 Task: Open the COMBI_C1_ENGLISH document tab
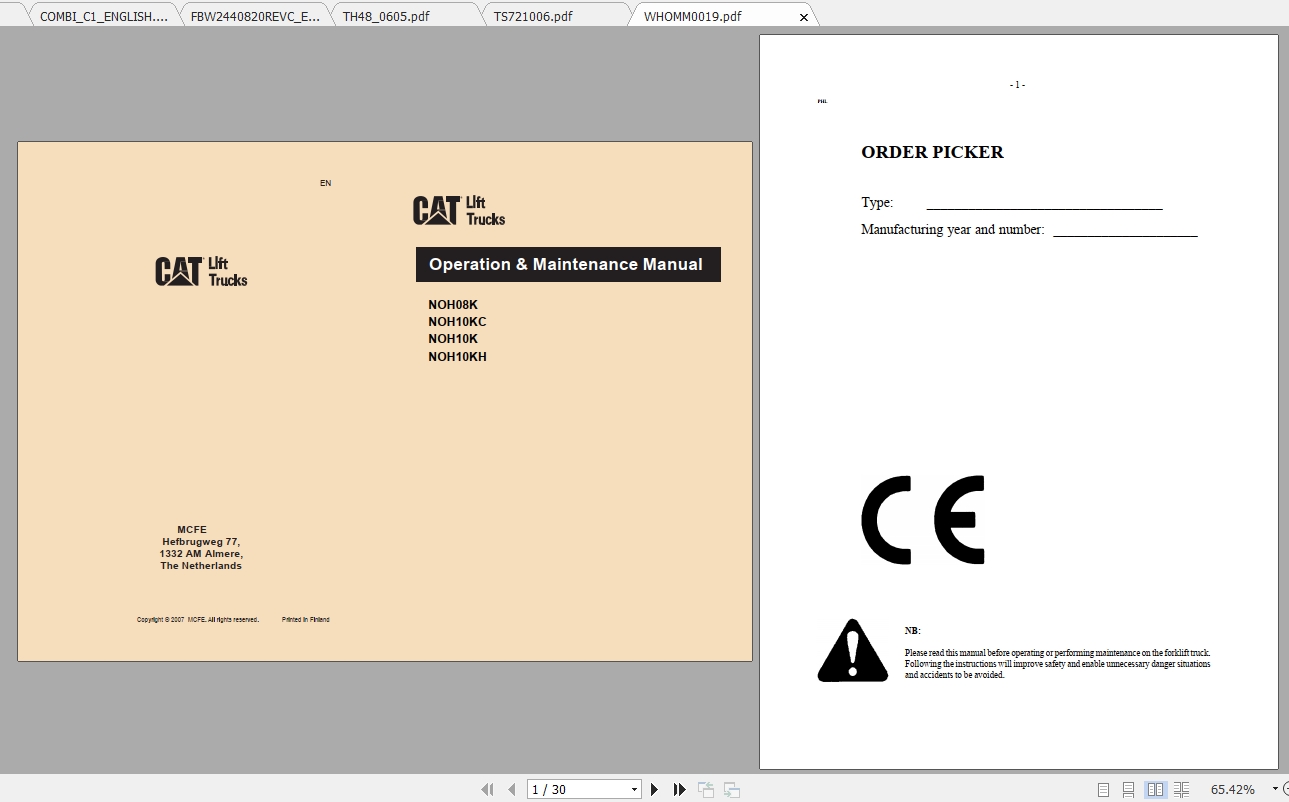click(x=103, y=15)
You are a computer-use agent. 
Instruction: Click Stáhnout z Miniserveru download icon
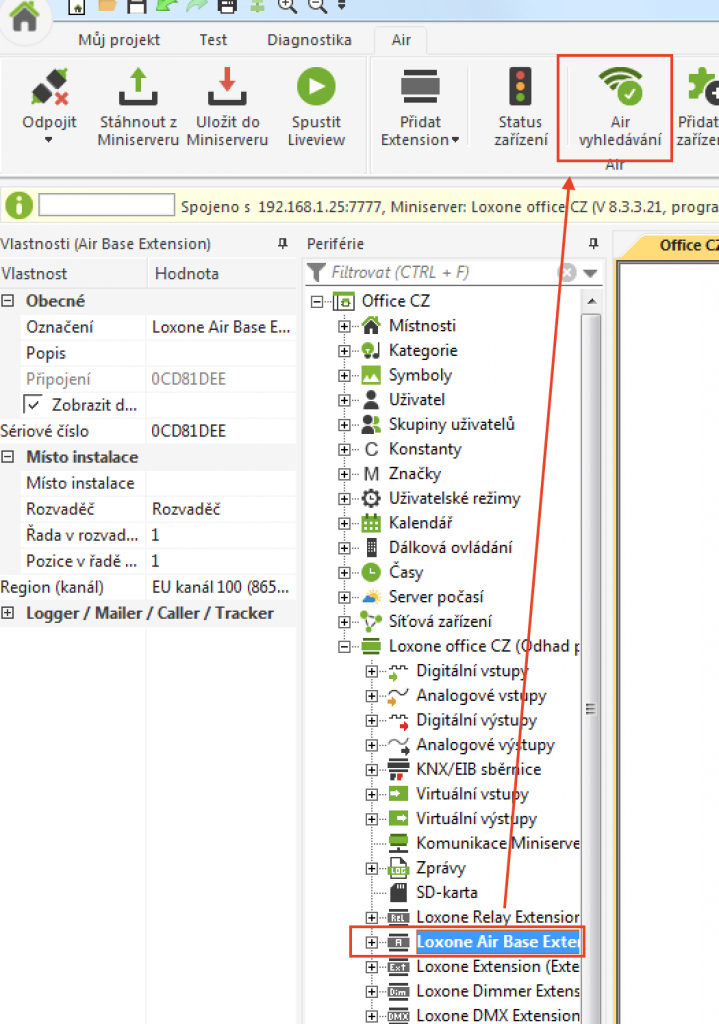pyautogui.click(x=138, y=87)
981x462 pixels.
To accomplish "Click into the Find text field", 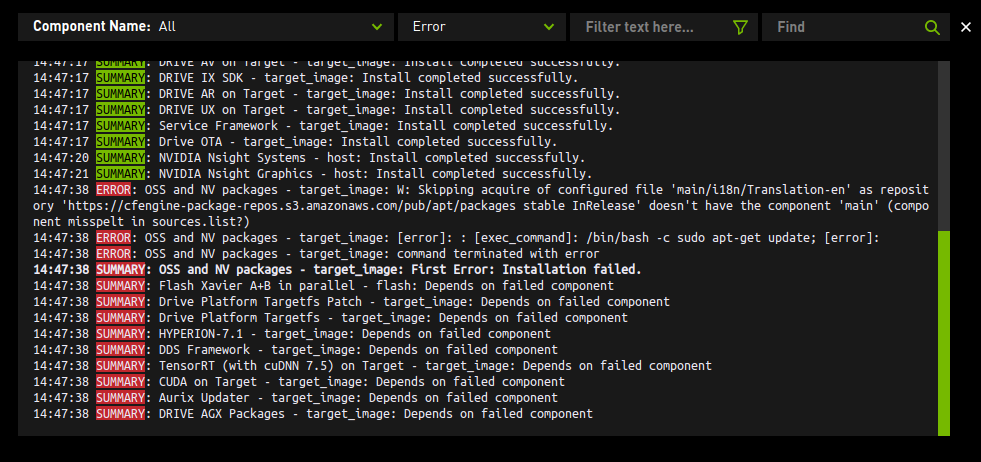I will pyautogui.click(x=845, y=27).
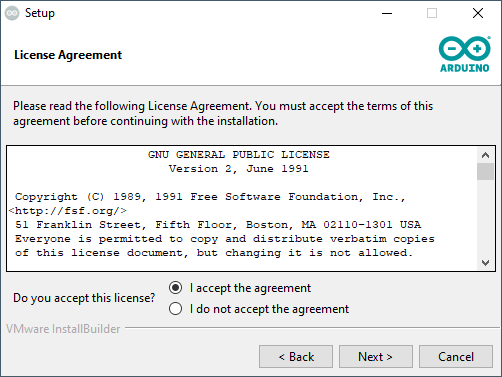Click the Arduino logo icon
This screenshot has height=377, width=502.
click(465, 54)
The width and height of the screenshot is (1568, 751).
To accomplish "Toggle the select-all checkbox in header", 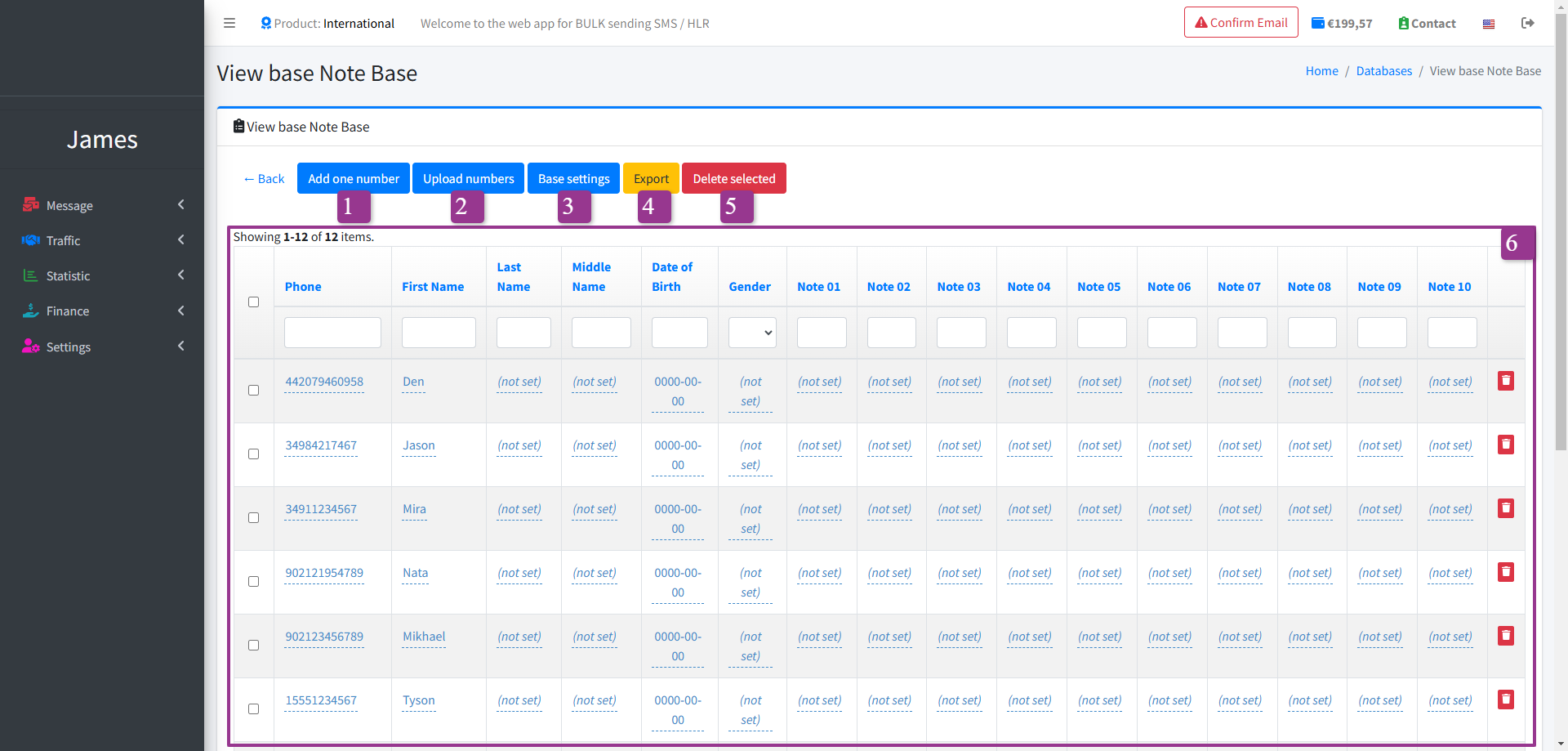I will (253, 302).
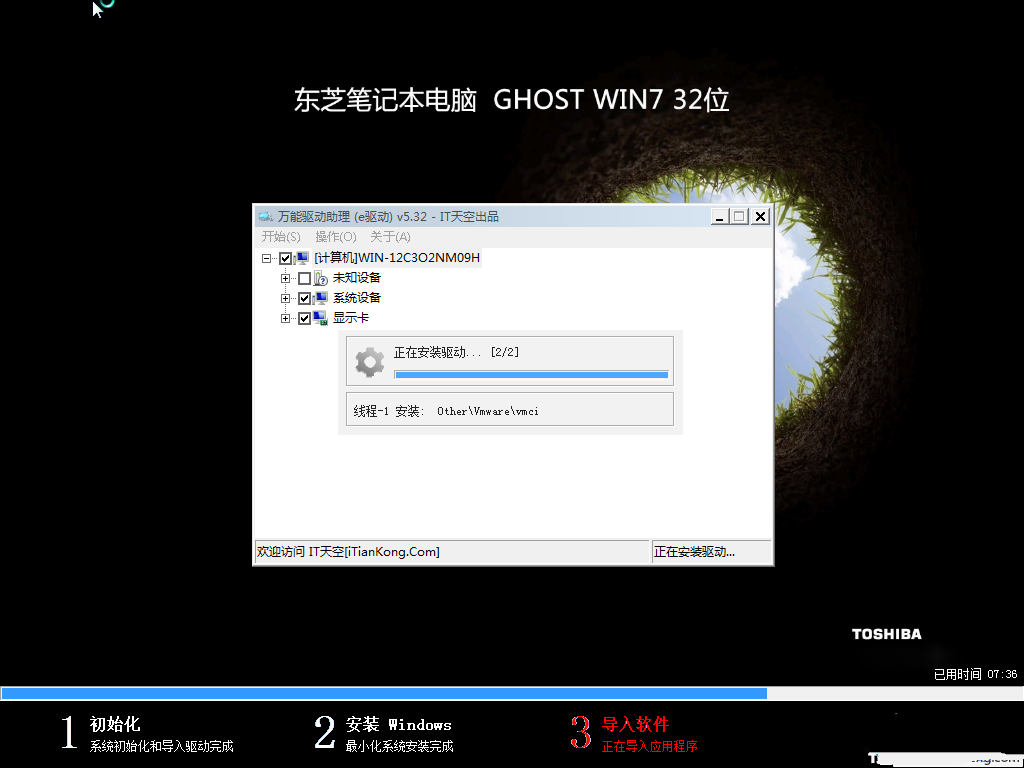Open the 关于(A) menu
1024x768 pixels.
pyautogui.click(x=390, y=237)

-------

» THE TASK:
Above are the records; restate exactly the lines from the one containing "You are a computer-use agent." through the one containing "981x462 pixels.", keeping pictures out.

» FINISHED EXERCISE:
You are a computer-use agent. 
Instruction: Click Stáhnout z Miniserveru download icon
pyautogui.click(x=138, y=87)
981x462 pixels.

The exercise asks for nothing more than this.